To short-circuit the higher education AI apocalypse, we must embrace generative AI
The rapid improvement of generative AI tools has led many of my peers to proclaim that higher education as we know it has come to a crashing and shocking end. I agree.
In my large-enrollment general education course at the University of Florida, I can no longer assign an essay asking students to state their views on genetic engineering and assume the responses I receive are written by humans. So the critical question we must ask as academics is, “What do we do now?”
Rather than try to create assignments that AI cannot tackle, I propose we develop assignments that embrace AI text generation.
We don’t want to ignore the 54 percent of students who use AI at least weekly in their course assignments, according to the Digital Education Council. We don’t want to ban AI. And even when we, as educators, try to trick AI tools, newer versions of ChatGPT just come along to thwart that strategy.
With this in mind, I modified the final assignment in my course to require that students submit an entirely AI-generated first draft, which they then modified to reflect their own perspectives. In the first couple of semesters using this strategy, students color-coded the sources of text to mark which parts were human-generated and which were AI-generated. This strategy allowed students to use and reflect on how they would utilize AI in the future.
Tracking of text origin was further streamlined using the recently released “Authorship” tool from Grammarly, which accurately attributes text as “typed by a human” or “copied from a source/AI-generated.” Advancements in technology have upended the careful development of assessments in higher education before and will continue to in the future, even if AI appears to be an all-encompassing, do-everything tool.
For those of us born in the 1970s, we remember a time before the ever-present calculator. Math teachers could assign long-division problems without worrying that students who came up with the correct answer did not understand the methods required to generate the answer.
More recently, language translation, a key learning tool in language acquisition, was upended over a few days in 2016 by the release of a new version of Google Translate. The rapid improvement in Google Translate bears similar parallels to how ChatGPT 3.5 burst into the consciousness of a large portion of the population in November 2022. In both cases, educators eventually embraced and used these new tools to improve student learning outcomes.
While requiring a GenAI first draft of an assignment is not a model that will work in all situations, “showing the work” and student reflection can play key roles in student assessment. My twin high school seniors possess graphing calculators that are more powerful than the computer on which I wrote my dissertation. So I have observed firsthand how educators have modified assessments to adjust for such changes, emphasizing the processes needed to answer the assignment more than the final answer.
Language teachers have pivoted to incorporate student reflections on why one word was chosen over another, for example. In my course, Part B of the final assignment requires students to reflect on how well (or poorly) the initial AI draft reflected their views on the assigned topic.

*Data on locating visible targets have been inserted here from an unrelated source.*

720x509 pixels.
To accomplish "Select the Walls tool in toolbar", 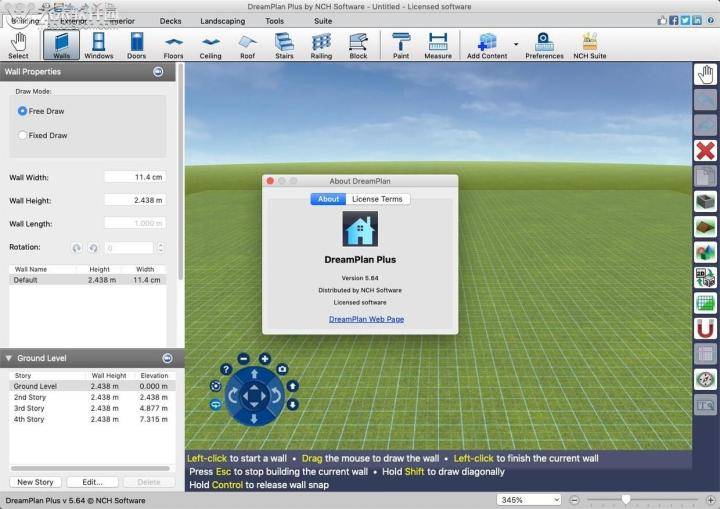I will coord(61,45).
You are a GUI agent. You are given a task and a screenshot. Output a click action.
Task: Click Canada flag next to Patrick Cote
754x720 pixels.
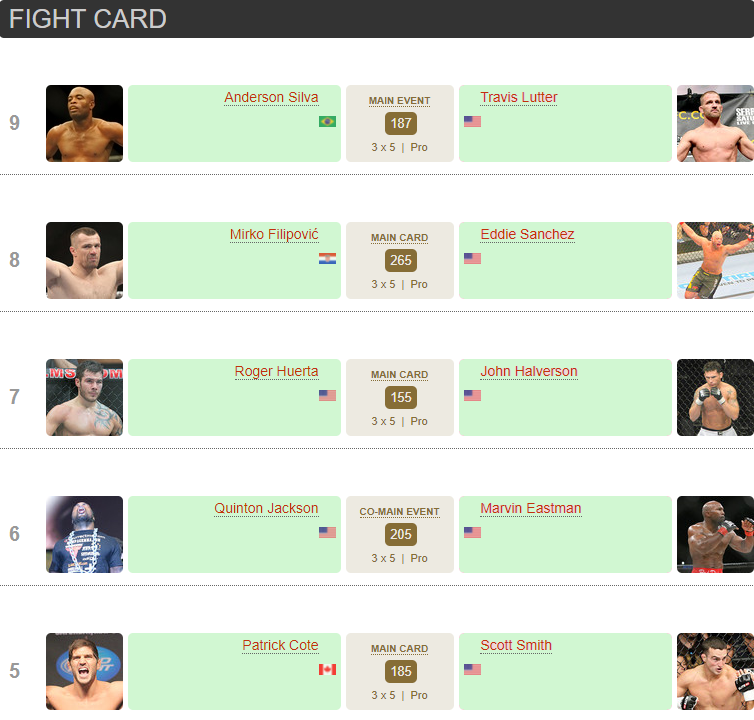(327, 669)
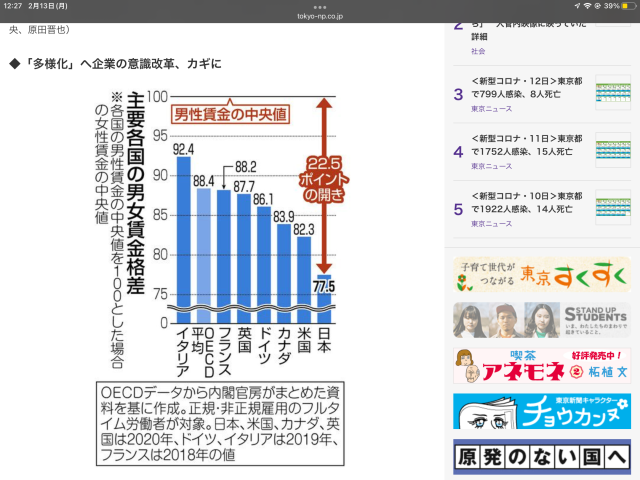Open the チョウカンヌ character banner
This screenshot has height=480, width=640.
(x=541, y=411)
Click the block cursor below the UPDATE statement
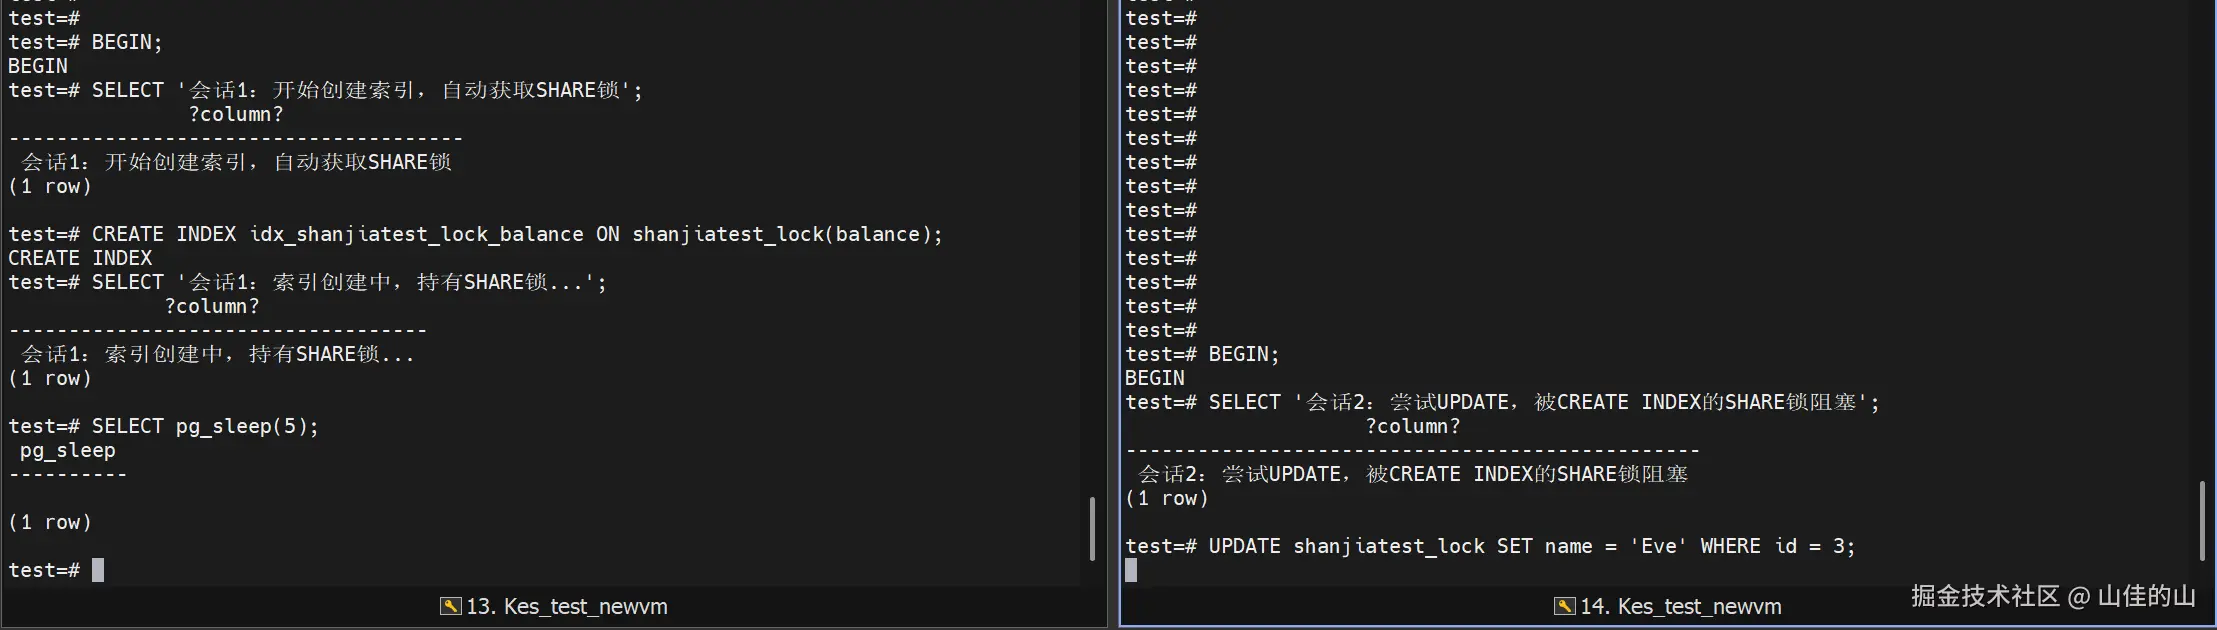Image resolution: width=2217 pixels, height=630 pixels. (1131, 570)
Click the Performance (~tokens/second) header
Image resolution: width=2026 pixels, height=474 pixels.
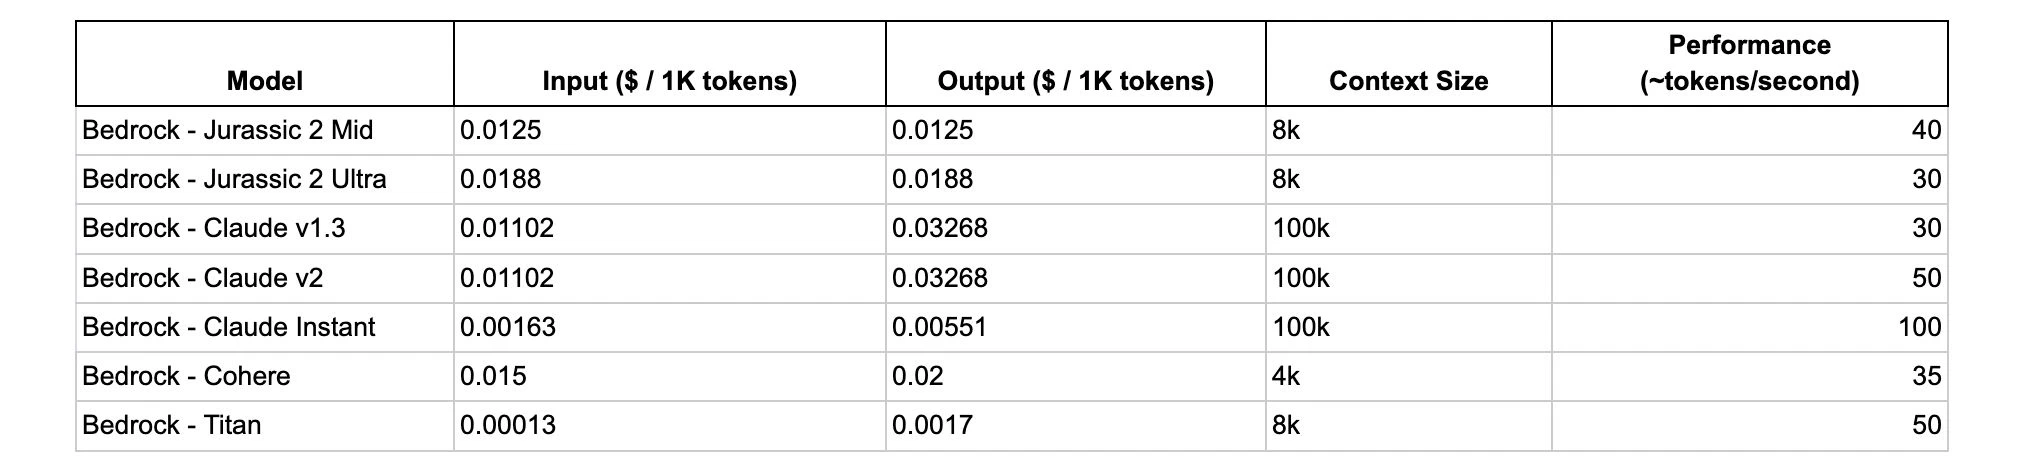pos(1749,63)
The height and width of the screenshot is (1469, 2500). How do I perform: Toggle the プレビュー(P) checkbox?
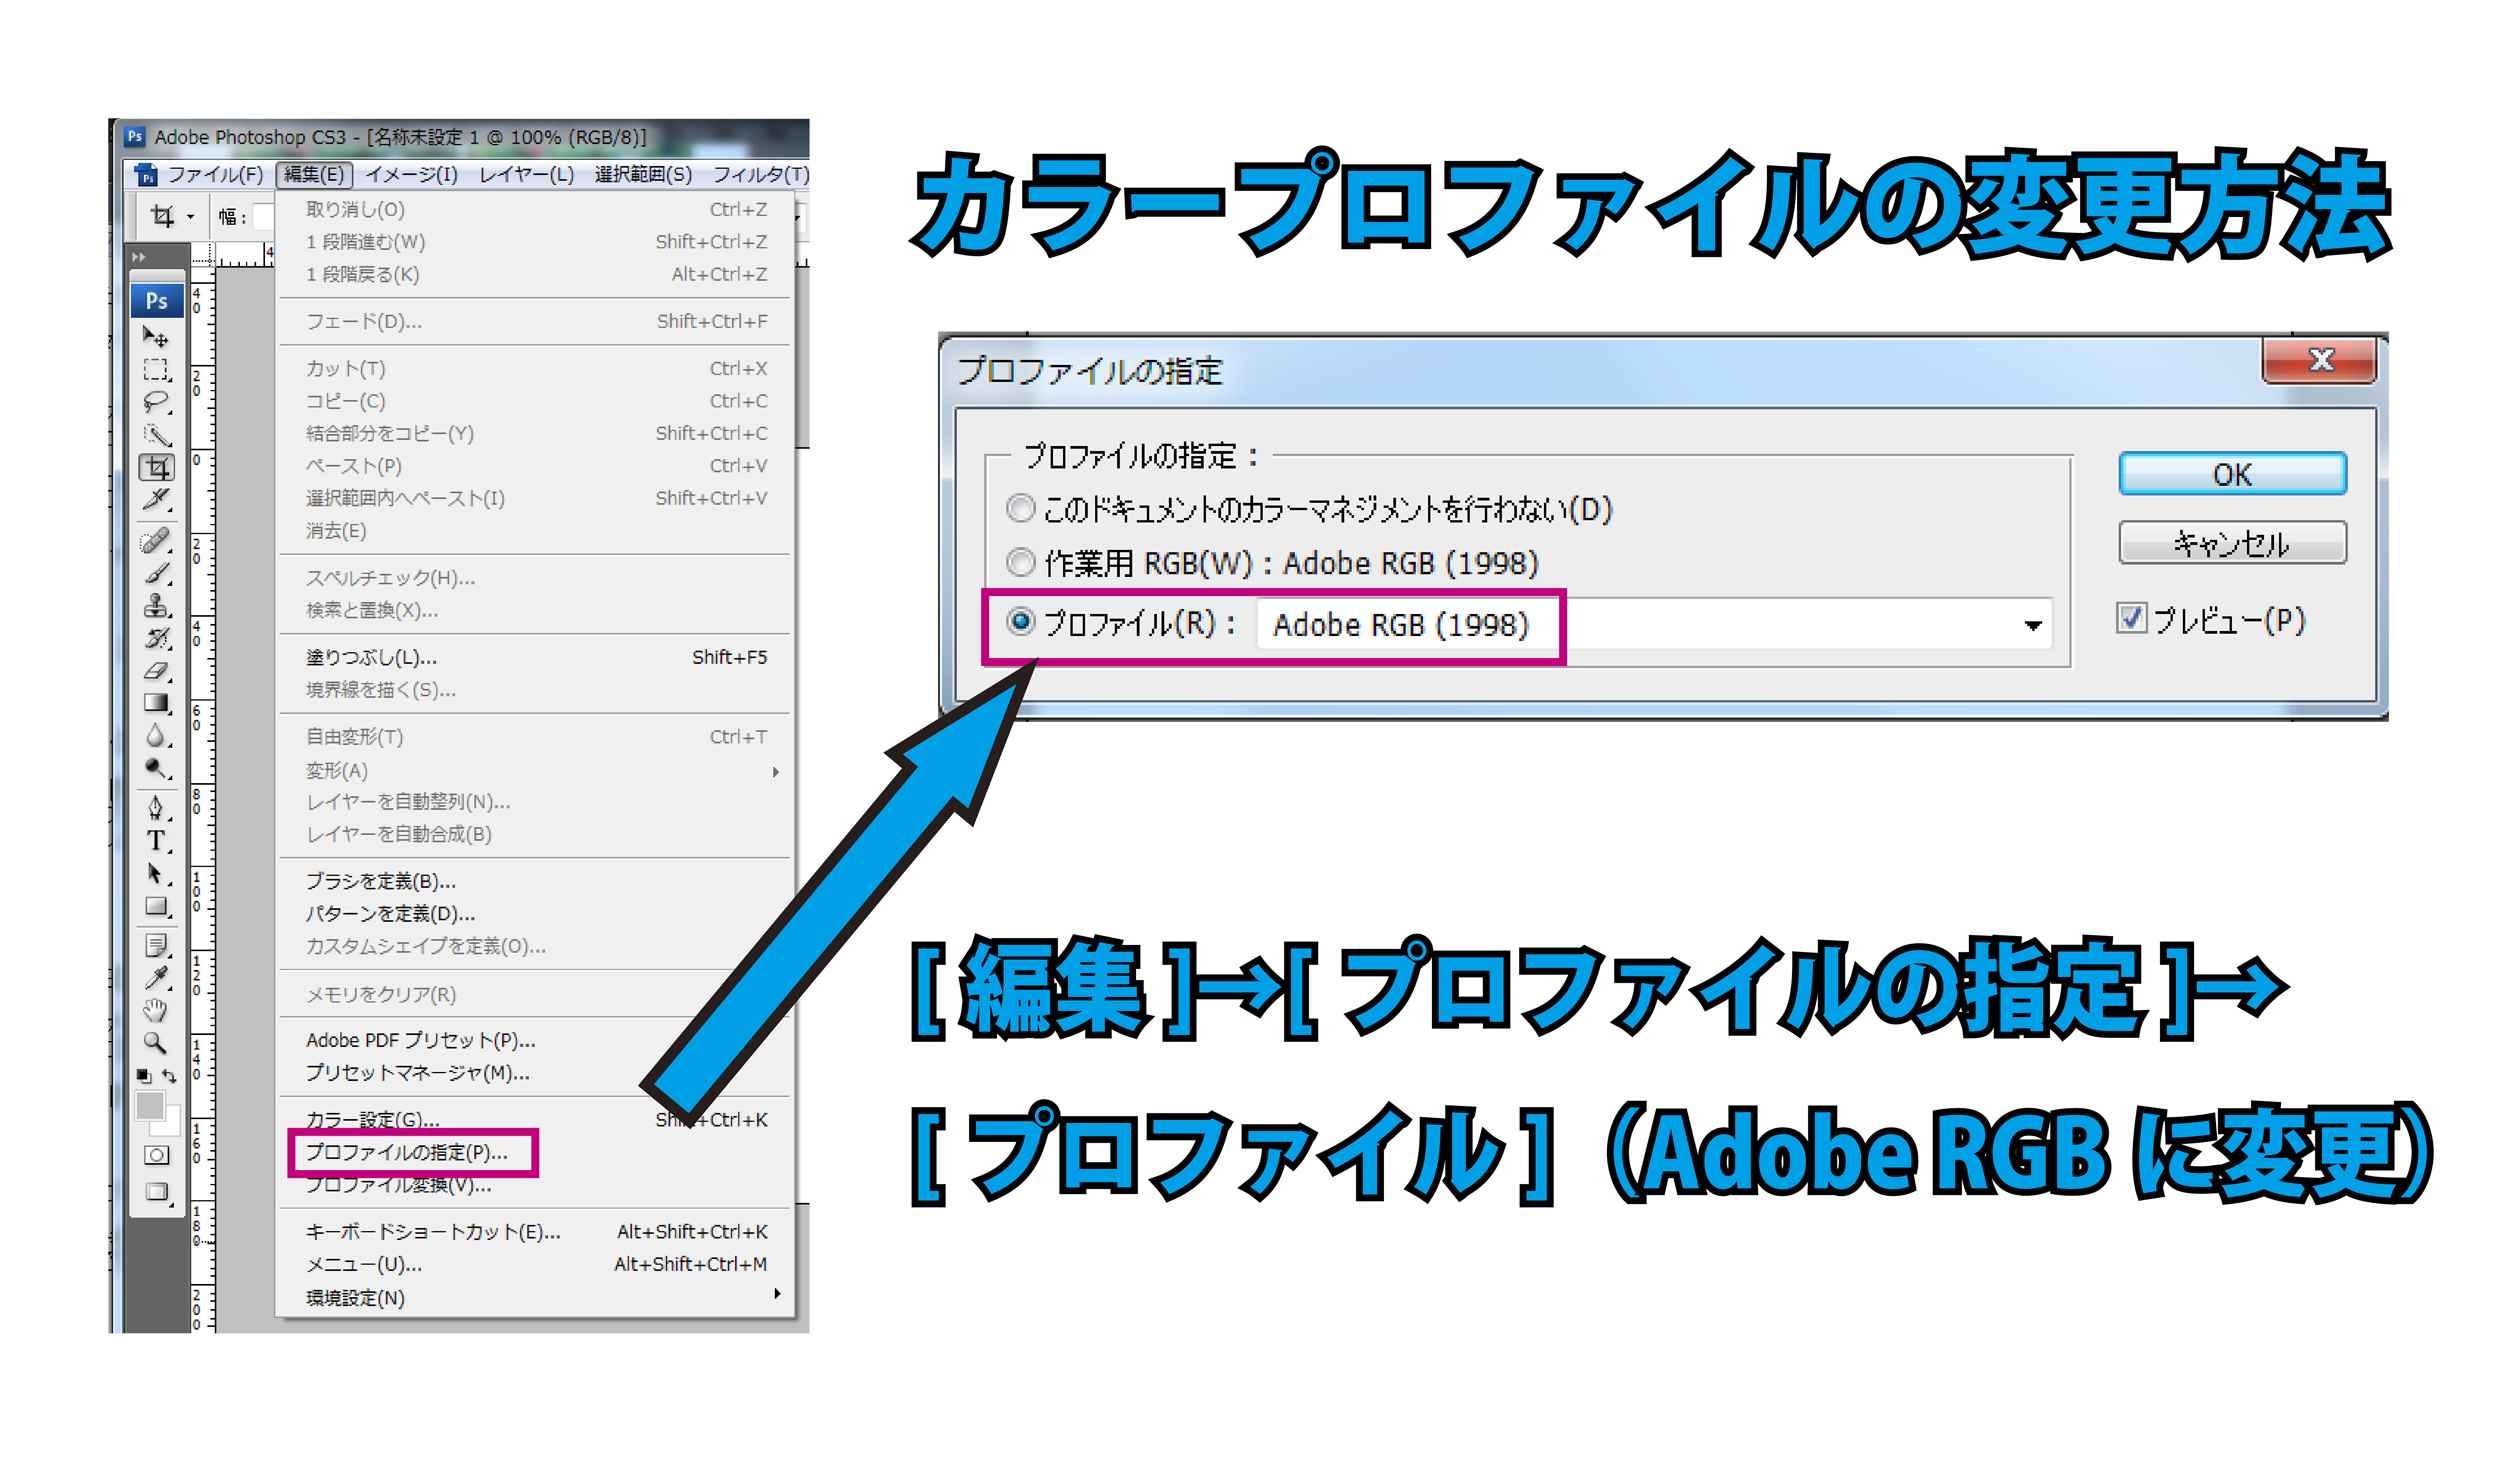coord(2131,619)
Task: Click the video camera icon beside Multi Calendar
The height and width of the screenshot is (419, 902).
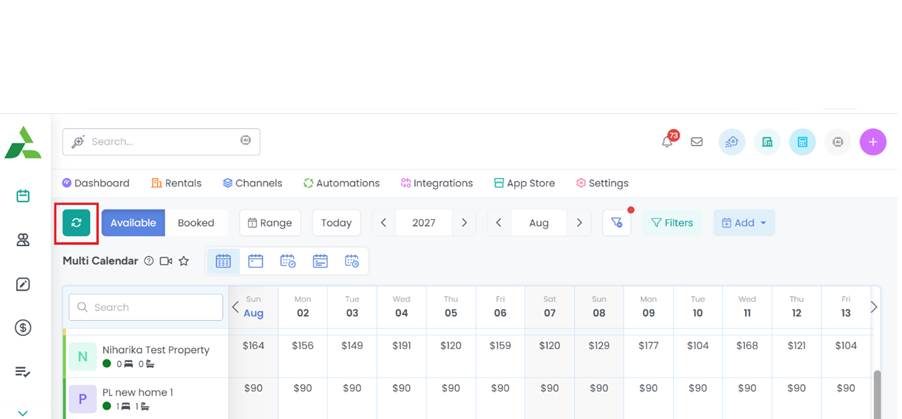Action: (166, 261)
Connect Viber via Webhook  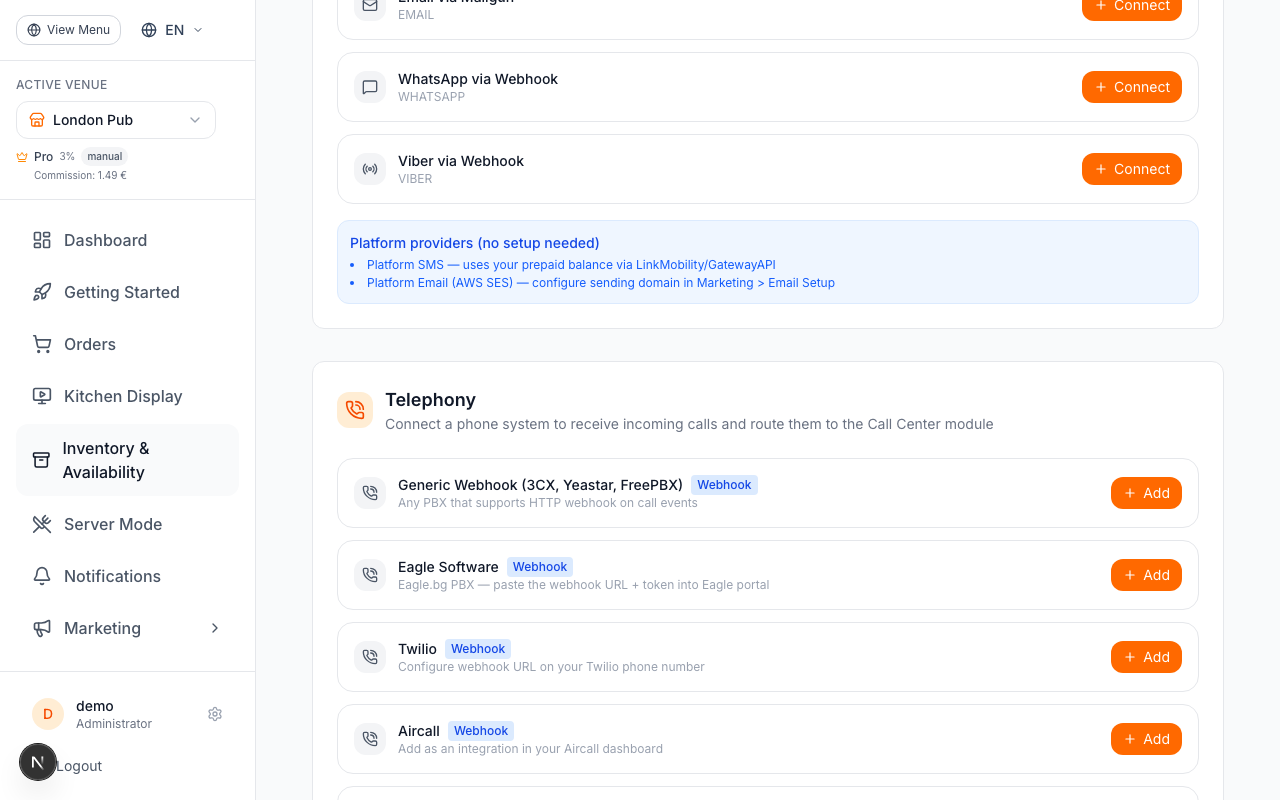point(1131,169)
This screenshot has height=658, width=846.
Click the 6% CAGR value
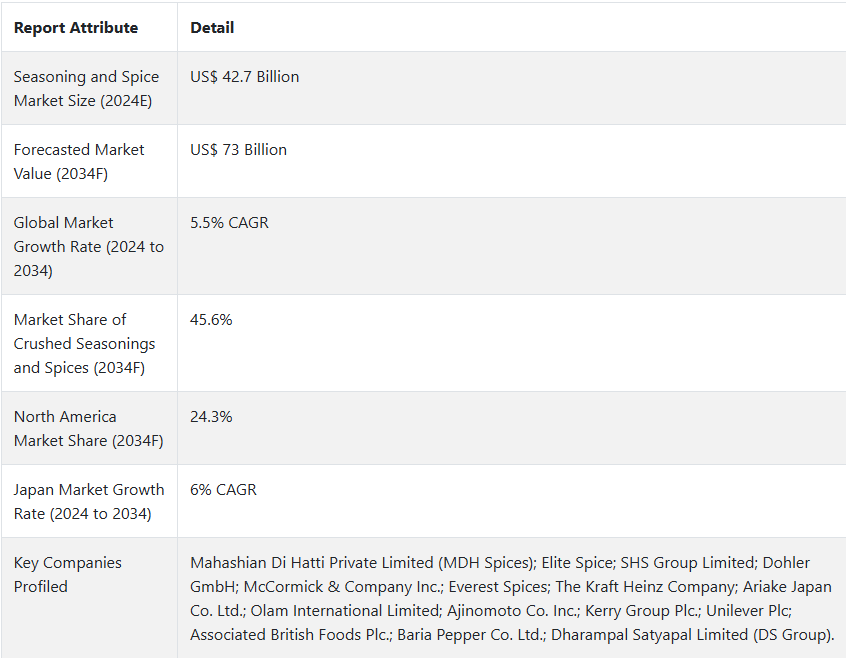coord(223,489)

I acknowledge that students with access to AI during the reflection portion of assignments could use the tool to show how they produced the “work.” Tools that track AI usage, like the “Authorship” tool, hold promise for providing both instructors and students with information on where and how much AI text was used in an assignment.
The capability of AI to generate text (and images) will keep advancing, becoming increasingly integrated into the daily lives of both us and our students. In our professional lives, it will be capable of responding to the most imaginative essay prompts educators can design.
By shifting the focus of assignments from pure content creation to critical engagement, analysis and editing, we will teach our students how to think creatively, collaborate and communicate their ideas effectively and responsibly. These are the same skills they need to master to successfully work in teams and communicate efficiently in their future careers.
Brian Harfe, Ph.D., is a professor in the College of Medicine and associate provost at the University of Florida. He runs 14 international exchange programs and a study abroad program while teaching about 450 students each semester.